-------- THE DATA
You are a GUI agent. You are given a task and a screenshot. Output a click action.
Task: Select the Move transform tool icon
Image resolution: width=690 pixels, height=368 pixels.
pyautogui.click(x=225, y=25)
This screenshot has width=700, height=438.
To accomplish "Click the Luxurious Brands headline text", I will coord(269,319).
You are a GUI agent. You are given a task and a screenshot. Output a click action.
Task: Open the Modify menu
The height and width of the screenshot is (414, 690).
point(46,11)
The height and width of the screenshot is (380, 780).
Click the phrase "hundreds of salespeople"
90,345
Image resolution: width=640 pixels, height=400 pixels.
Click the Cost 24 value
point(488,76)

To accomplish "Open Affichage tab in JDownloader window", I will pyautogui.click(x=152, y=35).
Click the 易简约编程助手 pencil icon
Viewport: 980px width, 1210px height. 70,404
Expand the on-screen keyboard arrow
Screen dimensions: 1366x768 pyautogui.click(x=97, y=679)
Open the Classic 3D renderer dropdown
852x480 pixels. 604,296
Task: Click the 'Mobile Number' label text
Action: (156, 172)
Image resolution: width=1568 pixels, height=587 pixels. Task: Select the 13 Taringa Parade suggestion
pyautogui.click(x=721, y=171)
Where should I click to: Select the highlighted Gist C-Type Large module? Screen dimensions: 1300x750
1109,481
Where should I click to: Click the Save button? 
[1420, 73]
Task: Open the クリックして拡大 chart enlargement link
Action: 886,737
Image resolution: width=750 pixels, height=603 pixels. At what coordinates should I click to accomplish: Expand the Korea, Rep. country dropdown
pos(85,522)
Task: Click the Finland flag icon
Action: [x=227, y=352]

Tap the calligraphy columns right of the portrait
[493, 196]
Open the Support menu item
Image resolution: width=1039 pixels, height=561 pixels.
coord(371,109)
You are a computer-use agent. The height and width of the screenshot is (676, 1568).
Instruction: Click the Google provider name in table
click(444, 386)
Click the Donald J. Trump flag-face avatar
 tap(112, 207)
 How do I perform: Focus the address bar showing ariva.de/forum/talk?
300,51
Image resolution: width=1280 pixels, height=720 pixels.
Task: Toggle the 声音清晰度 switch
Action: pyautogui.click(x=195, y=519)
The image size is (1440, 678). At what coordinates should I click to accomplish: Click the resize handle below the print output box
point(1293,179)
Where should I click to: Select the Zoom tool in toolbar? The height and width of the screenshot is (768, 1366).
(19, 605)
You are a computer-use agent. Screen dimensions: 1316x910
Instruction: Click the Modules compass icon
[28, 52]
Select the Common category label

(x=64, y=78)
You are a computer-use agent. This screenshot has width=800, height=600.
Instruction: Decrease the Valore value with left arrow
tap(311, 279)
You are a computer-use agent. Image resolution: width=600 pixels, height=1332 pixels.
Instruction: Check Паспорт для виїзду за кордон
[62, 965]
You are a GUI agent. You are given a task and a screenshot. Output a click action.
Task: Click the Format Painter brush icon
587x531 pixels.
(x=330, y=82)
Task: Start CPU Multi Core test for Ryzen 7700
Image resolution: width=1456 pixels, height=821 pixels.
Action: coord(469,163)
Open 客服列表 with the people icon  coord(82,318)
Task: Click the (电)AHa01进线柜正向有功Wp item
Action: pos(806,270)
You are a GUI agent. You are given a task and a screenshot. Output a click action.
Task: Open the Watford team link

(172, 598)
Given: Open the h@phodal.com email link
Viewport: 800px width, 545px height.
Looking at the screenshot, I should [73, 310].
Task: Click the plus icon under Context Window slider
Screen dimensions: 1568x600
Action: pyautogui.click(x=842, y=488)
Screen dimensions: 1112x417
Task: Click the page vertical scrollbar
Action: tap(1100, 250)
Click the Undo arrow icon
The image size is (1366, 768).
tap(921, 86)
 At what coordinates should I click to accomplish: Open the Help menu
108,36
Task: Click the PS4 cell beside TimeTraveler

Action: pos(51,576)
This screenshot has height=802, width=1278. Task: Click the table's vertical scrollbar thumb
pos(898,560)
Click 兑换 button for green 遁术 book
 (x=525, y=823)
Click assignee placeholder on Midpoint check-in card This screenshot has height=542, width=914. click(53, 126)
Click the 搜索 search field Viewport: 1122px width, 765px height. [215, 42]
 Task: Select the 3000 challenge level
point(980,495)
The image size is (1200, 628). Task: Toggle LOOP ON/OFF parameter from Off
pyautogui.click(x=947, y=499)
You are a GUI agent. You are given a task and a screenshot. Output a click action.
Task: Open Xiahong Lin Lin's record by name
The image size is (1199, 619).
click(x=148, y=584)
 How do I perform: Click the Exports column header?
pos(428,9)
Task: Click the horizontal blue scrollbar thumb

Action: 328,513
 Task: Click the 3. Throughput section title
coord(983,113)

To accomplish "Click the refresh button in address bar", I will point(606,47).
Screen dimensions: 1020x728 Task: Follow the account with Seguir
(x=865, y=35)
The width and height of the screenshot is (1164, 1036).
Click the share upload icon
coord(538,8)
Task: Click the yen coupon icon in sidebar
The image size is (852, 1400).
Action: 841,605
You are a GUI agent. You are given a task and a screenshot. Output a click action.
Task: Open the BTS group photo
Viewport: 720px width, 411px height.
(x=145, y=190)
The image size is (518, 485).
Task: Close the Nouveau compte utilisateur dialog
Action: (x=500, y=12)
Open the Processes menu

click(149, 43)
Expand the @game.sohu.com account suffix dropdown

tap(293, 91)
----------------
Give back every line of the data exactly as it was written.

PROBLEM SOLUTION:
You are a GUI agent. You are given a task and a screenshot. Output a click action.
Task: Select the Move transform tool icon
Image resolution: width=690 pixels, height=368 pixels.
pyautogui.click(x=225, y=25)
This screenshot has width=700, height=438.
To accomplish "Click the Luxurious Brands headline text", I will coord(269,319).
You are a GUI agent. You are given a task and a screenshot. Output a click action.
Task: Open the Modify menu
The height and width of the screenshot is (414, 690).
point(46,11)
The height and width of the screenshot is (380, 780).
Click the phrase "hundreds of salespeople"
90,345
Image resolution: width=640 pixels, height=400 pixels.
Click the Cost 24 value
point(488,76)

To accomplish "Open Affichage tab in JDownloader window", I will pyautogui.click(x=152, y=35).
Click the 易简约编程助手 pencil icon
Viewport: 980px width, 1210px height. 70,404
Expand the on-screen keyboard arrow
Screen dimensions: 1366x768 pyautogui.click(x=97, y=679)
Open the Classic 3D renderer dropdown
852x480 pixels. 604,296
Task: Click the 'Mobile Number' label text
Action: (156, 172)
Image resolution: width=1568 pixels, height=587 pixels. Task: Select the 13 Taringa Parade suggestion
pyautogui.click(x=721, y=171)
Where should I click to: Select the highlighted Gist C-Type Large module? Screen dimensions: 1300x750
1109,481
Where should I click to: Click the Save button? 
[1420, 73]
Task: Open the クリックして拡大 chart enlargement link
Action: 886,737
Image resolution: width=750 pixels, height=603 pixels. At what coordinates should I click to accomplish: Expand the Korea, Rep. country dropdown
pos(85,522)
Task: Click the Finland flag icon
Action: [x=227, y=352]

Tap the calligraphy columns right of the portrait
[493, 196]
Open the Support menu item
Image resolution: width=1039 pixels, height=561 pixels.
coord(371,109)
You are a computer-use agent. The height and width of the screenshot is (676, 1568).
Instruction: Click the Google provider name in table
click(444, 386)
Click the Donald J. Trump flag-face avatar
 tap(112, 207)
 How do I perform: Focus the address bar showing ariva.de/forum/talk?
300,51
Image resolution: width=1280 pixels, height=720 pixels.
Task: Toggle the 声音清晰度 switch
Action: pyautogui.click(x=195, y=519)
The image size is (1440, 678). At what coordinates should I click to accomplish: Click the resize handle below the print output box
point(1293,179)
Where should I click to: Select the Zoom tool in toolbar? The height and width of the screenshot is (768, 1366).
(19, 605)
You are a computer-use agent. Screen dimensions: 1316x910
Instruction: Click the Modules compass icon
[28, 52]
Select the Common category label

(x=64, y=78)
You are a computer-use agent. This screenshot has width=800, height=600.
Instruction: Decrease the Valore value with left arrow
tap(311, 279)
You are a computer-use agent. Image resolution: width=600 pixels, height=1332 pixels.
Instruction: Check Паспорт для виїзду за кордон
[62, 965]
You are a GUI agent. You are given a task and a screenshot. Output a click action.
Task: Click the Format Painter brush icon
587x531 pixels.
(x=330, y=82)
Task: Start CPU Multi Core test for Ryzen 7700
Image resolution: width=1456 pixels, height=821 pixels.
Action: coord(469,163)
Open 客服列表 with the people icon  coord(82,318)
Task: Click the (电)AHa01进线柜正向有功Wp item
Action: pos(806,270)
You are a GUI agent. You are given a task and a screenshot. Output a click action.
Task: Open the Watford team link

(172, 598)
Given: Open the h@phodal.com email link
Viewport: 800px width, 545px height.
Looking at the screenshot, I should [73, 310].
Task: Click the plus icon under Context Window slider
Screen dimensions: 1568x600
Action: pyautogui.click(x=842, y=488)
Screen dimensions: 1112x417
Task: Click the page vertical scrollbar
Action: tap(1100, 250)
Click the Undo arrow icon
The image size is (1366, 768).
tap(921, 86)
 At what coordinates should I click to accomplish: Open the Help menu
108,36
Task: Click the PS4 cell beside TimeTraveler

Action: pos(51,576)
This screenshot has height=802, width=1278. Task: Click the table's vertical scrollbar thumb
pos(898,560)
Click 兑换 button for green 遁术 book
 (x=525, y=823)
Click assignee placeholder on Midpoint check-in card This screenshot has height=542, width=914. click(53, 126)
Click the 搜索 search field Viewport: 1122px width, 765px height. [215, 42]
 Task: Select the 3000 challenge level
point(980,495)
The image size is (1200, 628). Task: Toggle LOOP ON/OFF parameter from Off
pyautogui.click(x=947, y=499)
You are a GUI agent. You are given a task and a screenshot. Output a click action.
Task: Open Xiahong Lin Lin's record by name
The image size is (1199, 619).
click(x=148, y=584)
 How do I perform: Click the Exports column header?
pos(428,9)
Task: Click the horizontal blue scrollbar thumb

Action: 328,513
 Task: Click the 3. Throughput section title
coord(983,113)

To accomplish "Click the refresh button in address bar", I will point(606,47).
Screen dimensions: 1020x728 Task: Follow the account with Seguir
(x=865, y=35)
The width and height of the screenshot is (1164, 1036).
Click the share upload icon
coord(538,8)
Task: Click the yen coupon icon in sidebar
The image size is (852, 1400).
Action: 841,605
You are a GUI agent. You are given a task and a screenshot. Output a click action.
Task: Open the BTS group photo
Viewport: 720px width, 411px height.
(x=145, y=190)
The image size is (518, 485).
Task: Close the Nouveau compte utilisateur dialog
Action: (x=500, y=12)
Open the Processes menu

click(149, 43)
Expand the @game.sohu.com account suffix dropdown

tap(293, 91)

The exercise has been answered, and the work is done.